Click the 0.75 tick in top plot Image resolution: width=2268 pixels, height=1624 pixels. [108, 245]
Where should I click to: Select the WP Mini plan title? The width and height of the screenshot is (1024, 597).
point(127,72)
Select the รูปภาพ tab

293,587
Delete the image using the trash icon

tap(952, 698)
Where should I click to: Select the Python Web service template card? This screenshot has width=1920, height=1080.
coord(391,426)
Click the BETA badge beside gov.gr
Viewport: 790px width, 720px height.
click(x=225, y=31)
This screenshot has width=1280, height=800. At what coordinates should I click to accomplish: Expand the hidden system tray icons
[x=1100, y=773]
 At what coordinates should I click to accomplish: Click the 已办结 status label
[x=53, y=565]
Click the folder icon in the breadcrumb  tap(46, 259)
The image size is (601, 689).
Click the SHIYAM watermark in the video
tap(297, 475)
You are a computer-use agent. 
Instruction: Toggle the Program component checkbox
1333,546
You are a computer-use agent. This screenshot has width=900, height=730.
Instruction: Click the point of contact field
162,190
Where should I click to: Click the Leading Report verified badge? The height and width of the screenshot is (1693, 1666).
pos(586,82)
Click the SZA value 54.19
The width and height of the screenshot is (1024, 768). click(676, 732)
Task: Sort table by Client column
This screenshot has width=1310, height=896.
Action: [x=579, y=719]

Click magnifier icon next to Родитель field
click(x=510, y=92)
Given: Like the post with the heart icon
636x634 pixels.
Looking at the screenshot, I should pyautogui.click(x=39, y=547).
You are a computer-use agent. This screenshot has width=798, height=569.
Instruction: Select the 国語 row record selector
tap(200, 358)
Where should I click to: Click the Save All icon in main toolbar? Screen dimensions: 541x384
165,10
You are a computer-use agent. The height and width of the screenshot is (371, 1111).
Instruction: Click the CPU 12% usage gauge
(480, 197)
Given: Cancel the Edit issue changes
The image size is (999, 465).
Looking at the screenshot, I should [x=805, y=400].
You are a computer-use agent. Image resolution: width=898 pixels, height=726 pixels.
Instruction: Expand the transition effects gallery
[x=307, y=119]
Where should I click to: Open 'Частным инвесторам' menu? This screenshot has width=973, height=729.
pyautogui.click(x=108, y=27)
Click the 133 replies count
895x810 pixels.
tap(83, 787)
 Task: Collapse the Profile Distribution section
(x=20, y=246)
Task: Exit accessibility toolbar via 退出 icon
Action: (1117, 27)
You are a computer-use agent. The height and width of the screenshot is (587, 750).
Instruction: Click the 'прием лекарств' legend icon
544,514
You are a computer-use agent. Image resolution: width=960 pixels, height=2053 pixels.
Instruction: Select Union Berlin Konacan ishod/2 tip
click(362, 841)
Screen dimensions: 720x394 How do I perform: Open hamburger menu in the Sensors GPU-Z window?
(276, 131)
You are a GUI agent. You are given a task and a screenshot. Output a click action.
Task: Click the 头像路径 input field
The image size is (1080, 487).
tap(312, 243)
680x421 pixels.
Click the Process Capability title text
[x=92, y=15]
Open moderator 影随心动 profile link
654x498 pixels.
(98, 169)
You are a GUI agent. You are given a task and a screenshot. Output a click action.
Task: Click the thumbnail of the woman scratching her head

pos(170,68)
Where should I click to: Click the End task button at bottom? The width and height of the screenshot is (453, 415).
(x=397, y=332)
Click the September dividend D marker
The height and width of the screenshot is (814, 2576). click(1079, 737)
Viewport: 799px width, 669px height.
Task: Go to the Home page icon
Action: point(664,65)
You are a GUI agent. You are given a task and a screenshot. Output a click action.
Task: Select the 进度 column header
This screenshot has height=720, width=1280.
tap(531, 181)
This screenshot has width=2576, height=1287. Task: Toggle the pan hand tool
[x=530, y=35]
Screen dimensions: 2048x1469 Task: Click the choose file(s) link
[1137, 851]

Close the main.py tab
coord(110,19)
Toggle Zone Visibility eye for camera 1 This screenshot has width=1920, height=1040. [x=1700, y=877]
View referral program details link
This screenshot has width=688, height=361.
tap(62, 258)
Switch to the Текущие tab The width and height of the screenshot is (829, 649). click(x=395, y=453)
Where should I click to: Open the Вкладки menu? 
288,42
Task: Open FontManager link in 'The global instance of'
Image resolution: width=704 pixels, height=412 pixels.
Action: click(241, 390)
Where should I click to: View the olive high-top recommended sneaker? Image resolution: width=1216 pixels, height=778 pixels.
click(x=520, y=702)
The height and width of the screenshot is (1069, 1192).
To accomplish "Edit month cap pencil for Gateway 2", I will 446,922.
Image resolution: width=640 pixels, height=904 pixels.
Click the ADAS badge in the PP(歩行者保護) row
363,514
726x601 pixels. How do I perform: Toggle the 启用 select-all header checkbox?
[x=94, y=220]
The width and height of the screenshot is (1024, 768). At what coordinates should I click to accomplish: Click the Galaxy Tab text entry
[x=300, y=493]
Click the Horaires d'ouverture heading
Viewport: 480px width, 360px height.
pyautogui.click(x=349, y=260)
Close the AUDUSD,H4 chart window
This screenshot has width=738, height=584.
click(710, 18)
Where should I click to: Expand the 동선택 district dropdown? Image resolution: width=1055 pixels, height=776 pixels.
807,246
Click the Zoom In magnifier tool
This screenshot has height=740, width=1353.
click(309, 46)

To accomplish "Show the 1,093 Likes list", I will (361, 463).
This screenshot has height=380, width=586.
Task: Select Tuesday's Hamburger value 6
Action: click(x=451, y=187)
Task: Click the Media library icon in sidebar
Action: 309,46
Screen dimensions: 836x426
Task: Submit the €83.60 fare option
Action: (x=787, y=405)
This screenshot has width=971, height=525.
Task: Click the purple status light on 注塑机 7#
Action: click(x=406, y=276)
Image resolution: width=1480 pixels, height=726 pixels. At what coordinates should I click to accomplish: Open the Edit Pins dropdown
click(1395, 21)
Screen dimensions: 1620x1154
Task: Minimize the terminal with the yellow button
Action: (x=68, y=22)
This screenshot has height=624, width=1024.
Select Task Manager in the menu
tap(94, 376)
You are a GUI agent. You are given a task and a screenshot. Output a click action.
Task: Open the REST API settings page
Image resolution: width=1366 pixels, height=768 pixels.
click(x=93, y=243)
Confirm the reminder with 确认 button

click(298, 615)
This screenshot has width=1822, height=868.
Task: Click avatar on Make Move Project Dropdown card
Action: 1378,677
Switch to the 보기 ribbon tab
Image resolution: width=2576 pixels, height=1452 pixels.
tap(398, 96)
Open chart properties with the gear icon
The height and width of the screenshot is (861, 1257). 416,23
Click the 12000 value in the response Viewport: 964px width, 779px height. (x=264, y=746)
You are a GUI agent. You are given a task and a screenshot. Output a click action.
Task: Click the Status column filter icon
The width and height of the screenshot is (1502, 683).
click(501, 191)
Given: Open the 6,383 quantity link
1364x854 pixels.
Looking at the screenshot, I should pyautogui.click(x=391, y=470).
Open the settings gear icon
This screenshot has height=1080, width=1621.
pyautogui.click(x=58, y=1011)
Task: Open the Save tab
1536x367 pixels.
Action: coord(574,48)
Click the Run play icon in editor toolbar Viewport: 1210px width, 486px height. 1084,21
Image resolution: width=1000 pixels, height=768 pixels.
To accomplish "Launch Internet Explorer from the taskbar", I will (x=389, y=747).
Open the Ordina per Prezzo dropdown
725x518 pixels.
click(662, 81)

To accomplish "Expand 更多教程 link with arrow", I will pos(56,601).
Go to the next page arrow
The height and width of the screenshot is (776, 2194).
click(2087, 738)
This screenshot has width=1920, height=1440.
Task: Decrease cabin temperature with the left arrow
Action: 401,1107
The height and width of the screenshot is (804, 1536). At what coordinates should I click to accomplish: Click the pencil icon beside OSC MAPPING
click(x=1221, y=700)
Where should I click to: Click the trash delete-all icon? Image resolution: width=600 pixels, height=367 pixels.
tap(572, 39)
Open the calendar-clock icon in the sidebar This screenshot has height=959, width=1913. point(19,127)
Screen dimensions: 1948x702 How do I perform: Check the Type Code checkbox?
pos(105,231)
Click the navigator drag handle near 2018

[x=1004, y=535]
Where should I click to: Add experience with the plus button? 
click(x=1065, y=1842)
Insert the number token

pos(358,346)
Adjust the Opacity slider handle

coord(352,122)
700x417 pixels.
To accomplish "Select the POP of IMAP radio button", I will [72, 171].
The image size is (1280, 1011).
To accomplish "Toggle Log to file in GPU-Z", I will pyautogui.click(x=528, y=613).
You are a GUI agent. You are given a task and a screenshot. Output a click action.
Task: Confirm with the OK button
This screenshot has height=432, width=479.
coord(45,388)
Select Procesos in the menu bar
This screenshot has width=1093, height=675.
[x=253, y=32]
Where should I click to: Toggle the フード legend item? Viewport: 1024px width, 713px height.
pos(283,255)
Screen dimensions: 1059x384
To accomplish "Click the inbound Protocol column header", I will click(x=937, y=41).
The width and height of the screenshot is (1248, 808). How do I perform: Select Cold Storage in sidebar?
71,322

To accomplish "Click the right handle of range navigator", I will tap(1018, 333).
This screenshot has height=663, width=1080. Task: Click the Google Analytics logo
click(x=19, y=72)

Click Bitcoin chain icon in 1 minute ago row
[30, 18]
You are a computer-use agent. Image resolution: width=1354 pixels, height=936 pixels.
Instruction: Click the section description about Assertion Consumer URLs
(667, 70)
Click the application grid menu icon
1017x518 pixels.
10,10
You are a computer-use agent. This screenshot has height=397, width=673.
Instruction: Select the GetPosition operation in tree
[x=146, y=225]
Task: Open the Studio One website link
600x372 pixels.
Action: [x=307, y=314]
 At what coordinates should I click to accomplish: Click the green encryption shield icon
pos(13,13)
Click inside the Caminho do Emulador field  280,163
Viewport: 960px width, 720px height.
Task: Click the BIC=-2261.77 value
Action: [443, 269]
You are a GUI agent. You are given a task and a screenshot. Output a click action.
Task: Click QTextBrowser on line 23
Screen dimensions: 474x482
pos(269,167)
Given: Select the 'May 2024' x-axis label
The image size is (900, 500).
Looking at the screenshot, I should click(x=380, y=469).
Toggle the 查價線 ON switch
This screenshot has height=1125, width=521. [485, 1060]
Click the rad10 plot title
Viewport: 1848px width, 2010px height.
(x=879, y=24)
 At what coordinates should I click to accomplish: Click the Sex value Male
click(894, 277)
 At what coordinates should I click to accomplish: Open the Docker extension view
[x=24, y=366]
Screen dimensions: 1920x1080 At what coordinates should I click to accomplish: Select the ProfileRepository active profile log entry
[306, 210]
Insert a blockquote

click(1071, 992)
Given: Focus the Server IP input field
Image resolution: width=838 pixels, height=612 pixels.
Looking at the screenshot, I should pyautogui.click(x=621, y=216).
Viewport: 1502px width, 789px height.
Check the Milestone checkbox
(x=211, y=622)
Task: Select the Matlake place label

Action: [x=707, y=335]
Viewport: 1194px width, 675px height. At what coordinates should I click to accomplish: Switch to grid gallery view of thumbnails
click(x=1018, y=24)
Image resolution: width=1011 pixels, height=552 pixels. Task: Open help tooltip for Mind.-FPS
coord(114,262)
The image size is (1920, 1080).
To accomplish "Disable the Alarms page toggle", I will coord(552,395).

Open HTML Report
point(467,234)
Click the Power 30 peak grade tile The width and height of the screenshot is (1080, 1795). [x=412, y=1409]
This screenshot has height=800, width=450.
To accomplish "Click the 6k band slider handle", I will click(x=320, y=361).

________________________

• [GIVEN PROBLEM]: Quote the listing above from its first line up to and including the line containing "[x=1100, y=773]".

• [WRITTEN ANSWER]:
Click the 0.75 tick in top plot Image resolution: width=2268 pixels, height=1624 pixels. [108, 245]
Where should I click to: Select the WP Mini plan title? The width and height of the screenshot is (1024, 597).
point(127,72)
Select the รูปภาพ tab

293,587
Delete the image using the trash icon

tap(952, 698)
Where should I click to: Select the Python Web service template card? This screenshot has width=1920, height=1080.
coord(391,426)
Click the BETA badge beside gov.gr
Viewport: 790px width, 720px height.
click(x=225, y=31)
This screenshot has width=1280, height=800. At what coordinates should I click to accomplish: Expand the hidden system tray icons
[x=1100, y=773]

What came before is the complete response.